Volatile, illiquid, manipulated. No criticism of Bitcoin appears to be complete without touching these recurring topics. On this basis, various proposals for a Bitcoin ETF have been rejected by the US regulators for years. Is the criticism worth it?
Although events in the oil market last month weren't designed to defend Bitcoin at the first sign of an attack, it brought cognitive dissonance to a level that was too great to bear.
In many ways, the Bitcoin market is now more robust than the listed oil market.
Bitcoin's much mocked volatility is now fading compared to that of oil. Daily movements of more than 25% are rare – even in crypto. I count seven of them in April on the NYMEX WTI front contract, one of the two global benchmarks for oil.
What about manipulation? Uninformed investors are cannon fodder for the oil market, an opaque one that's exposed to global realpolitik and backroom deals, while the Bitcoin spot price is available to everyone on countless free platforms at the push of a button. There is no CEO of Bitcoin Inc. who has the power to move the market by 10% with a mere tweet.

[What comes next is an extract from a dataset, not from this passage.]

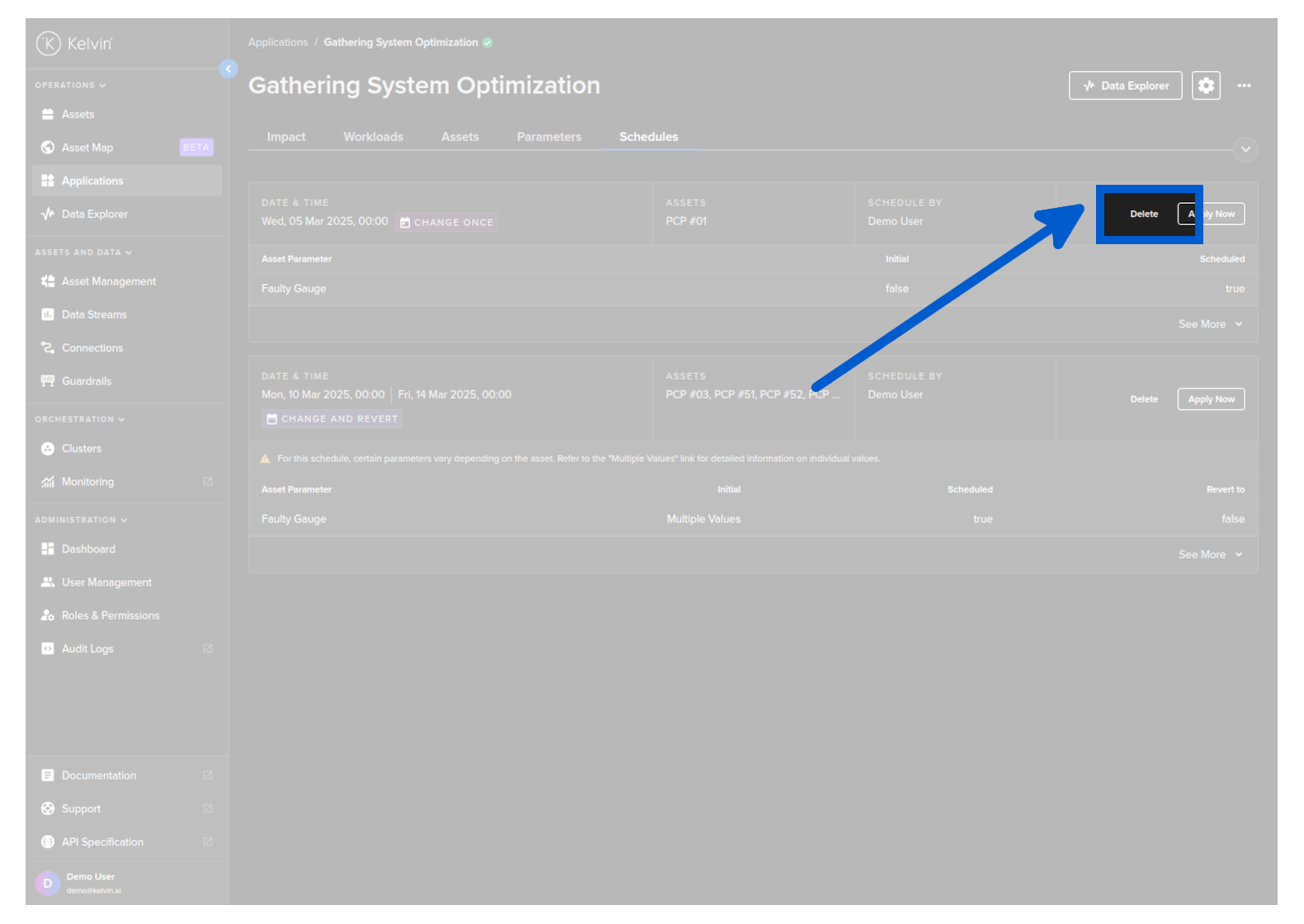The width and height of the screenshot is (1304, 924).
Task: Expand See More on second schedule
Action: click(x=1209, y=554)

Despite the dubious record of oil as an asset class, any retail investor can access this market by buying an oil ETF through their brokerage account – one that is likely to open in days, if not hours, to newcomers like Robinhood.
An investor in USO, the most popular fund of this kind, could track oil prices relatively well in a good year. In April 2020 alone, USO lost more than 40%, while oil closed around 10% according to various benchmarks. The reason is simple: USO has no oil, but buys the WTI futures contracts listed on NYMEX. The difficult imbalance between overproduction and storage capacity at this time of the pandemic means that USO's strategy of continuously buying and extending the first month's future is guaranteed to lose 30% per month, as did the dramatic expiry of the May contract on May 20 was the caseth April, although the NYMEX price remained largely unchanged even in the reporting period. At the time of writing, the same strategy still loses a few percent a month.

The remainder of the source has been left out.